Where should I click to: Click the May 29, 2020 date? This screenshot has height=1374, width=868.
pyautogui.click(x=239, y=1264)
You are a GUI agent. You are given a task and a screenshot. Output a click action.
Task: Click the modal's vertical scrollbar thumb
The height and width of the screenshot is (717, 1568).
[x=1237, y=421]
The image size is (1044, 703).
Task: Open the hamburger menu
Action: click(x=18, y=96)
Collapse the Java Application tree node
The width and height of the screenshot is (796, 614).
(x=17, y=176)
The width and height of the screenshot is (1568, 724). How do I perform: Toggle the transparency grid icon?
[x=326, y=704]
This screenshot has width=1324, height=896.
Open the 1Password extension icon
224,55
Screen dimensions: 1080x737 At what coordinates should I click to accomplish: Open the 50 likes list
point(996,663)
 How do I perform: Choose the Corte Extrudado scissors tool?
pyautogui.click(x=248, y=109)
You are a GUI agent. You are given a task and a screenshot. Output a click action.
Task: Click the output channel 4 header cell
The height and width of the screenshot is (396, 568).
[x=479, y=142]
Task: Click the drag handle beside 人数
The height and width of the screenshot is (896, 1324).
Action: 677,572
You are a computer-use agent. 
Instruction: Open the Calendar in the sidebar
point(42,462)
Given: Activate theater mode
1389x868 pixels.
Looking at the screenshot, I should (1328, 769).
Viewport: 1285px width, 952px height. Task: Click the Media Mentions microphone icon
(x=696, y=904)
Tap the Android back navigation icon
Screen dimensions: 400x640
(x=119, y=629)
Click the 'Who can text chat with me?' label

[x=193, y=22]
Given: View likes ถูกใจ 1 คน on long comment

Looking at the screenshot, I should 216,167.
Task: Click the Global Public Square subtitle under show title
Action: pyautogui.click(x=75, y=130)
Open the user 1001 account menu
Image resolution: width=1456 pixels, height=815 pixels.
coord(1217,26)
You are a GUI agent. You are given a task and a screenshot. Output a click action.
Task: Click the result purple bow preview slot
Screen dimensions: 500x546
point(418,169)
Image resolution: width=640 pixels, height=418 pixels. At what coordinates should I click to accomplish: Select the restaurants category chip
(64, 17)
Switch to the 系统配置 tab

◆ YOUR OBJECTIVE ◆
Line by line, copy the entries above exactly as they appear.

◆ RESULT ◆
Where should I click to: Click the May 29, 2020 date? This screenshot has height=1374, width=868.
pyautogui.click(x=239, y=1264)
You are a GUI agent. You are given a task and a screenshot. Output a click action.
Task: Click the modal's vertical scrollbar thumb
The height and width of the screenshot is (717, 1568).
[x=1237, y=421]
The image size is (1044, 703).
Task: Open the hamburger menu
Action: click(x=18, y=96)
Collapse the Java Application tree node
The width and height of the screenshot is (796, 614).
(x=17, y=176)
The width and height of the screenshot is (1568, 724). How do I perform: Toggle the transparency grid icon?
[x=326, y=704]
This screenshot has width=1324, height=896.
Open the 1Password extension icon
224,55
Screen dimensions: 1080x737 At what coordinates should I click to accomplish: Open the 50 likes list
point(996,663)
 How do I perform: Choose the Corte Extrudado scissors tool?
pyautogui.click(x=248, y=109)
You are a GUI agent. You are given a task and a screenshot. Output a click action.
Task: Click the output channel 4 header cell
The height and width of the screenshot is (396, 568).
[x=479, y=142]
Task: Click the drag handle beside 人数
The height and width of the screenshot is (896, 1324).
Action: 677,572
You are a computer-use agent. 
Instruction: Open the Calendar in the sidebar
point(42,462)
Given: Activate theater mode
1389x868 pixels.
Looking at the screenshot, I should (1328, 769).
Viewport: 1285px width, 952px height. Task: Click the Media Mentions microphone icon
(x=696, y=904)
Tap the Android back navigation icon
Screen dimensions: 400x640
(x=119, y=629)
Click the 'Who can text chat with me?' label

[x=193, y=22]
Given: View likes ถูกใจ 1 คน on long comment

Looking at the screenshot, I should 216,167.
Task: Click the Global Public Square subtitle under show title
Action: pyautogui.click(x=75, y=130)
Open the user 1001 account menu
Image resolution: width=1456 pixels, height=815 pixels.
coord(1217,26)
You are a GUI agent. You are given a task and a screenshot. Output a click action.
Task: Click the result purple bow preview slot
Screen dimensions: 500x546
point(418,169)
Image resolution: width=640 pixels, height=418 pixels. At what coordinates should I click to accomplish: Select the restaurants category chip
(64, 17)
Switch to the 系统配置 tab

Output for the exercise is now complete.